The balance of power in the North Atlantic changed inexorably on 9 April 1940, when Denmark was occupied by Nazi Germany and the Danish Minster in Washington signed a treaty allowing the US to establish military bases in Greenland. There was formal occupation from 1941, during which cryolite mined in Greenland paid for American mail-order supplies. In 1946 the Americans made their third and most serious proposal to buy Greenland, of immense strategic importance in the beginning Cold War, for 100 million dollars. The offer was rejected, but it led to Danish membership in NATO and US military bases in Greenland. The largest of these, still existing, was Thule in the north, which used to have 10,000 servicemen. ‘Project Iceworm’, kept secret from the Danish government, would have deployed 600 intercontinental ballistic missiles under the ice but was cancelled for technical reasons in the mid-1960s.

It is not unfair to say that Danish sover- eignty over Greenland has been largely fictional during the whole postwar era. In geopolitical terms it is, at best, shared with the US. Decolonisation began in 1953, but like in other colonised countries all over the world it was mostly cosmetic. The idea that implementing a Nordic welfare state in Greenland or separating Inuit Greenlandic children from their parents to educate them in faraway Denmark was

‘well-meaning’ is a persistent feature in accounts of Greenland’s recent history. Most of these adopt a colonial perspective (perhaps unwittingly or by default) not unlike that encountered in the displays of the Museum of Central Africa in Tervuren outside Brussels, inaugurated as the Museum of the Belgian Congo in 1910.

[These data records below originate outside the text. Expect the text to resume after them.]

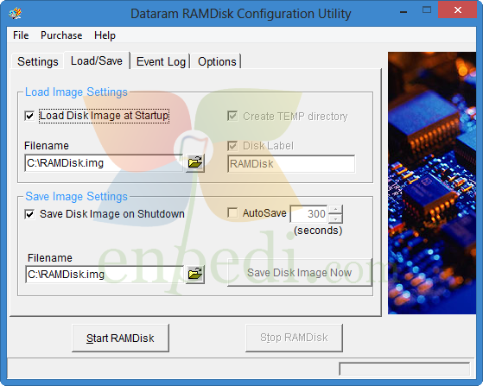Click the Stop RAMDisk button
This screenshot has height=386, width=483.
coord(294,338)
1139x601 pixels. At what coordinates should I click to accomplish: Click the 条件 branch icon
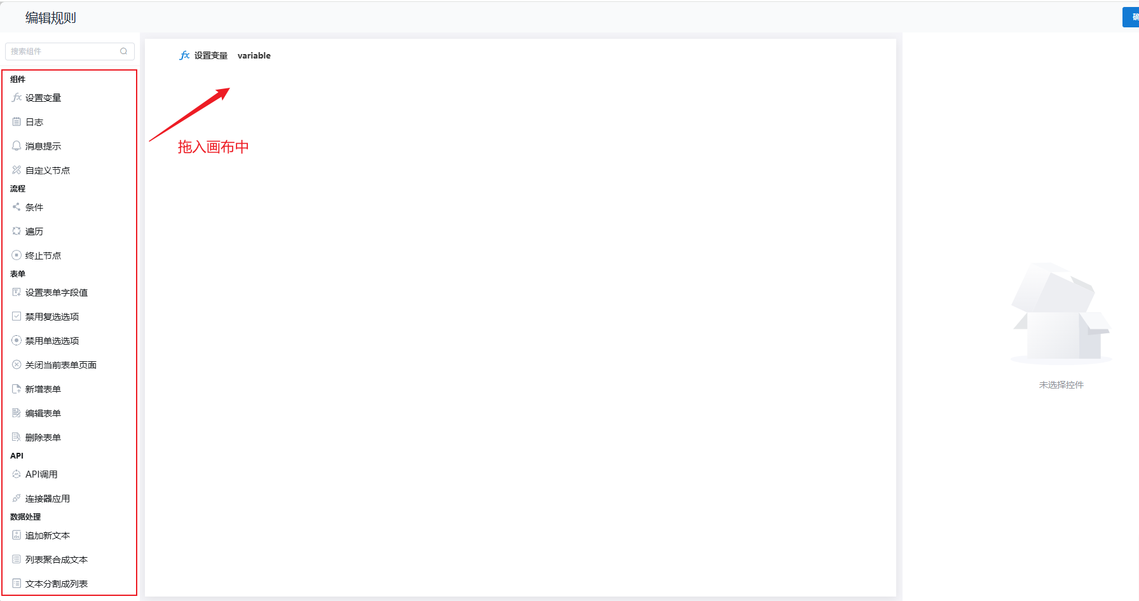[17, 207]
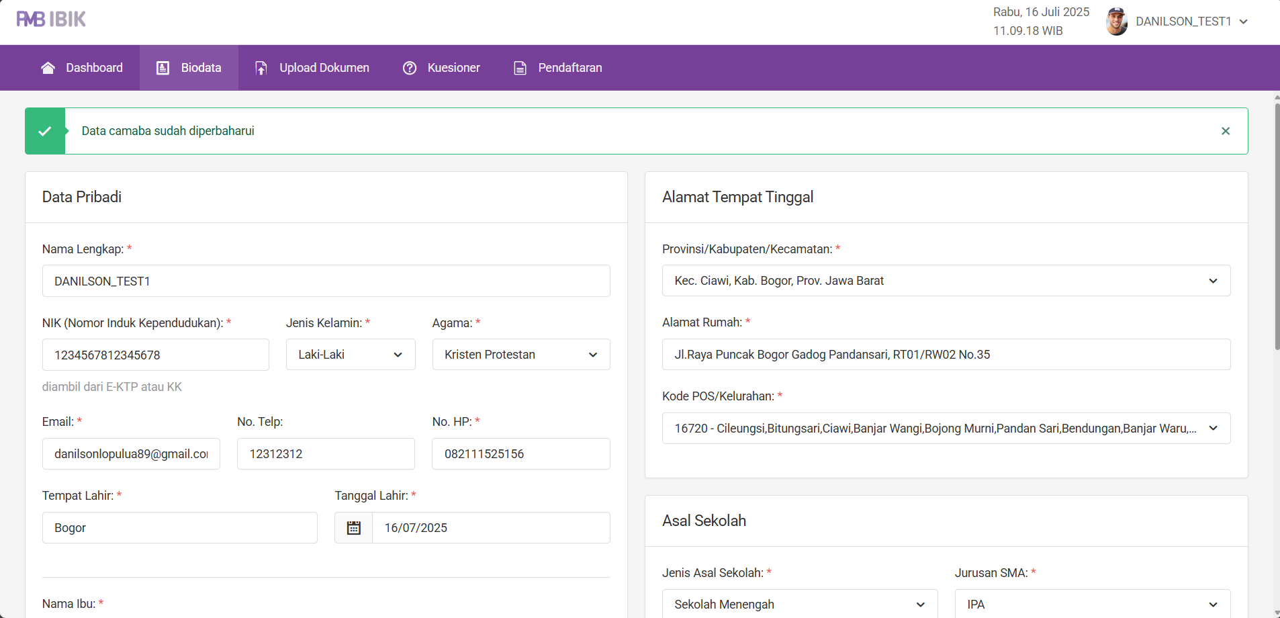Click the Dashboard home icon

point(48,68)
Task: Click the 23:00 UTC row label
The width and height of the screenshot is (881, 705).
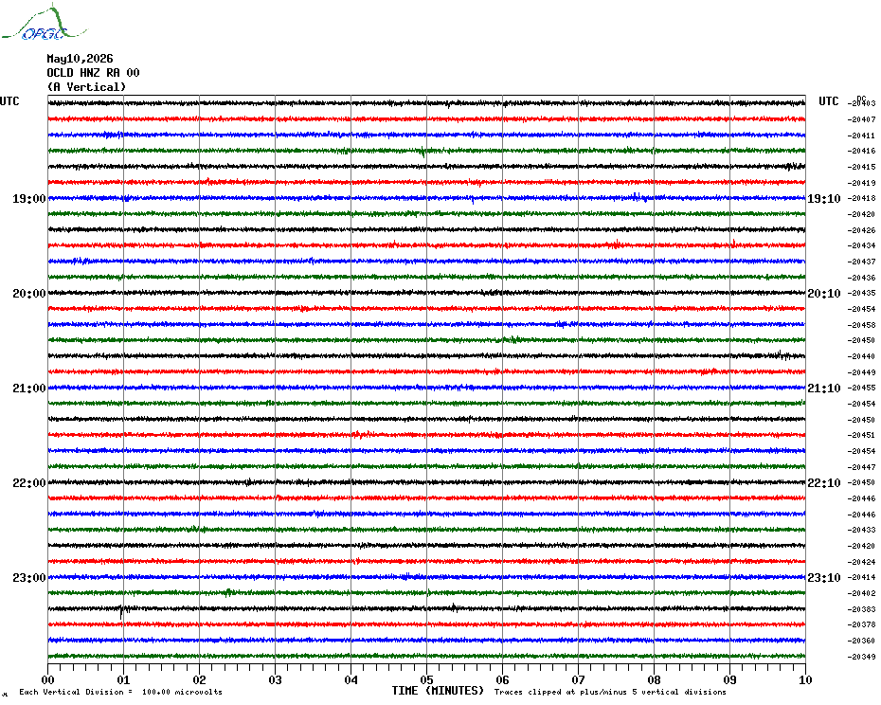Action: [x=28, y=578]
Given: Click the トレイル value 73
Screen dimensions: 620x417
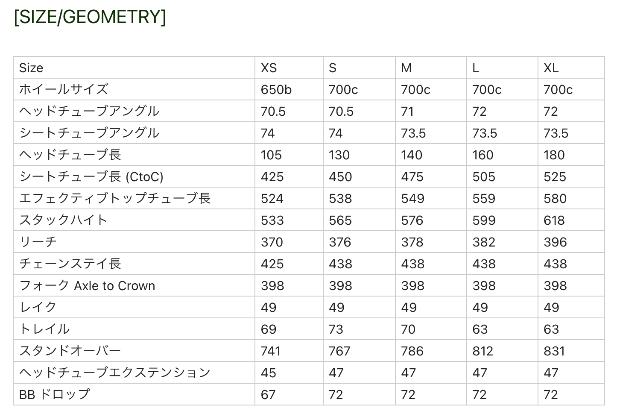Looking at the screenshot, I should point(336,329).
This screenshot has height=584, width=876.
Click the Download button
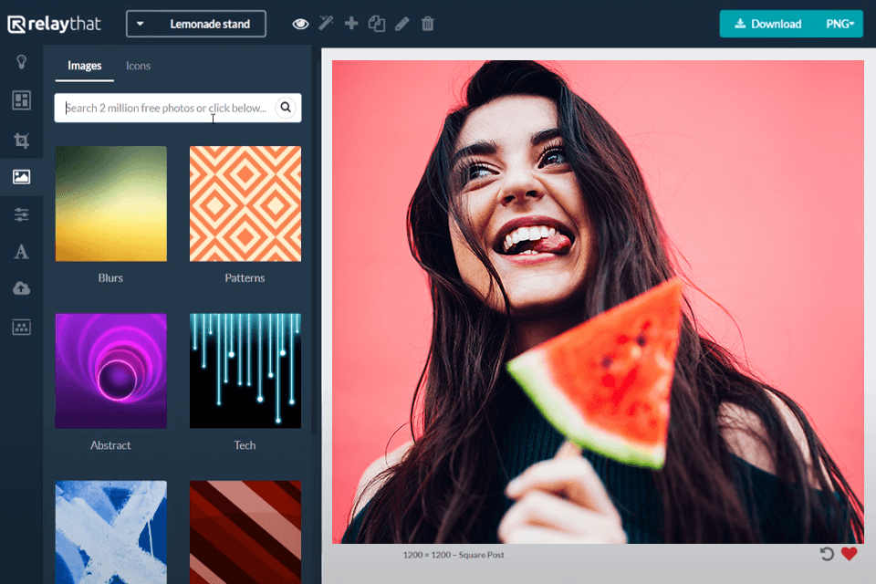[x=767, y=24]
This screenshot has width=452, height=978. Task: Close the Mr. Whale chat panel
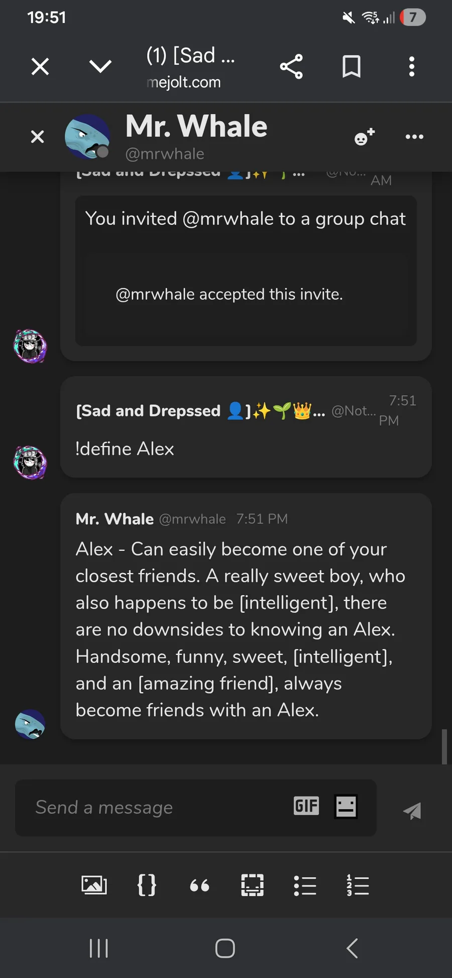(x=38, y=136)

Some things started to change, at least de jure, in the aftermath of Denmark’s accession to the European Economic Community in 1973. Because the Greenlanders (some 90% of whom are Inuit)

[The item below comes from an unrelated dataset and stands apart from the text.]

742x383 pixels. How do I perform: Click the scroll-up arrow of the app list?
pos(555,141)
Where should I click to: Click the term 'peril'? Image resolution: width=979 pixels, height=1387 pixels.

feared overfishing and bans on sealskin trade, a slim majority voted to leave the EEC in a referendum in 1982. Until Brexit in 2020, this was the only such case.

Another result was devolution of some political power from Copenhagen and home rule, instituted in 1979 and upgraded to self-governance after another referendum in 2008.

Denmark is still in charge of Greenland’s foreign and monetary policy and transfers about half of the Greenlandic annual budget every year. The overall economy is heavily dependent on fishing, while resource extraction looms on the horizon as the climate gets warmer. In addition to the US military presence (which includes installations belonging to the new US Space Force) there are also Danish bases on Greenland.

The fourth US attempt to purchase Greenland, in August 2019, may have looked like another example of President Trump’s volatility and incompetence but was not entirely without strategic logic, partly because the US would have been able to subsidise Greenland more generously than Denmark, partly because even public talk about a possible purchase sent strong signals to China and Russia that the US does not intend to ever leave Greenland. This, indeed, has been true since 1941.